A Singapore-based bunker company and three of its senior executives have been charged with fraud against several customers for a total USD 8 million over a five-year period.
According to a statement from Singapore's anti-corruption authority, company Vermont Bunkering, two Directors and a bunker manager have defrauded customers by charging them for more fuel than was actually delivered.
There is, therefore, a strong need to deter illegal activities to safeguard Singapore’s reputation as a premier bunkering destination"
The alleged fraud covers 150 cases and totals USD 8 million, and was presumably done by Directors Poh Fu Tek and Koh Seng Lenn as well as bunker manager Lee Kok Leong, says Singapore's Corrupt Practices Investigation Bureau in a statement.
Vermong Bunkering and Director Poh Fu Tek have also been charged with attempting to hide the fraud by forging invoices.
According to newspaper Strait Times, the company pleads not guilty to the charges, which were committed during the period 2011 to 2016. It remains unknown how the three defendants plead to the charges.
Fighting bunker fraud
The charges come after the authorities in Singapore announced a tougher stance toward the bunker sector, which has for years been characterized by issues related to cheating.
In recent months, several companies have lost their licenses to deliver bunker and trade bunker oil in the country. These include Vermont Bunker, which lost its license in April 2016.
"Singapore is one of the largest and most important bunkering ports in the world. Fraudulent transactions in the bunkering industry, like short-supply and buy-back of bunker fuel, can be lucrative business for the errant players. There is, therefore, a strong need to deter illegal activities to safeguard Singapore’s reputation as a premier bunkering destination," writes the authority.
This marks the first time that authorities in Singapore prosecute a bunker company for fraud.
Parallels to Danish case
The case also draws parallels to the ongoing fraud case involving Monjasa.

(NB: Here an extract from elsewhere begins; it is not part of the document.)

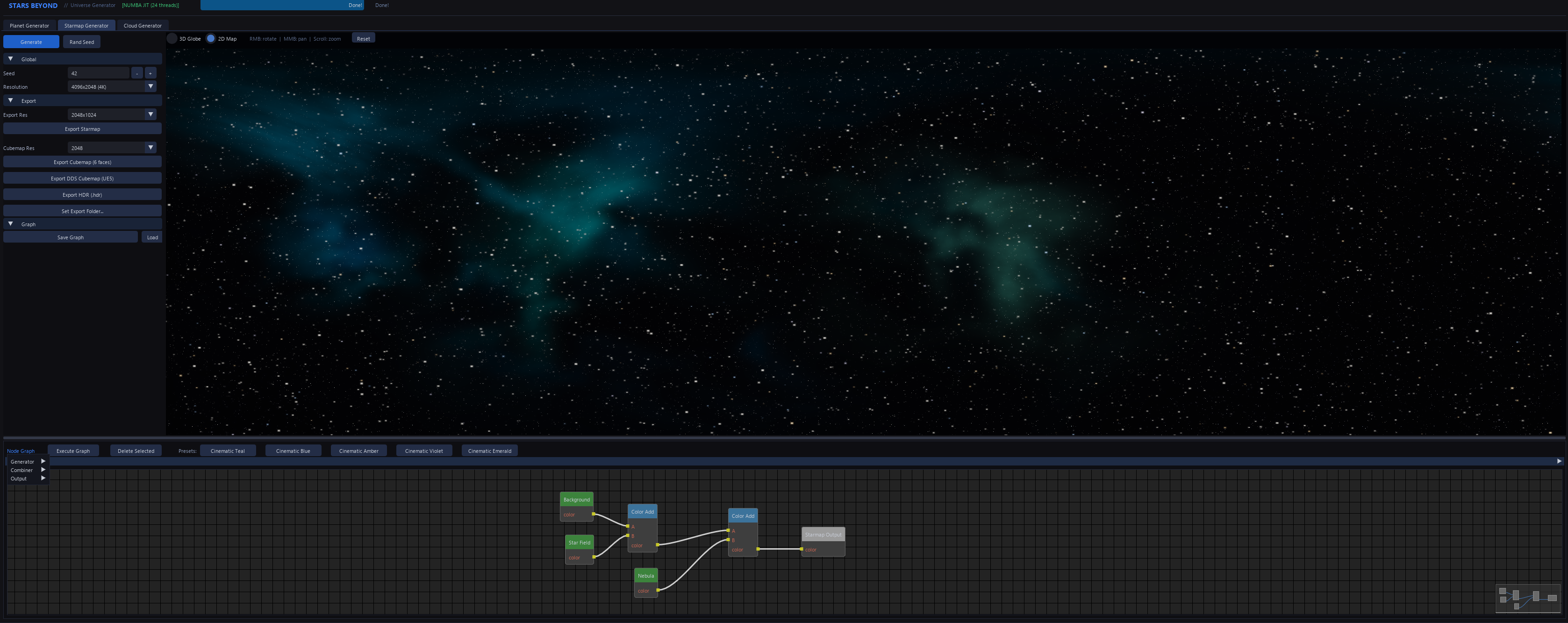The width and height of the screenshot is (1568, 623).
Task: Click the navigator minimap in bottom-right corner
Action: 1529,598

The Danish bunker company and its founder Jan Jacobsen were convicted last year of defrauding a Malaysian customer for millions of dollars by delivering less fuel than was paid for.
Monjasa was sentenced to pay a fine of DKK 10 million (USD 1.5 million) while Jacobsen was sentenced to 3.5 years in prison and was stripped of his rights to run a business for five years for which he is personally liable.
This sentence was appealed and has in recent weeks been processed at Denmark's Western High Court, where Monjasa and Jacobsen are fighting for acquittal. A final verdict is expected on Monday, Nov. 20.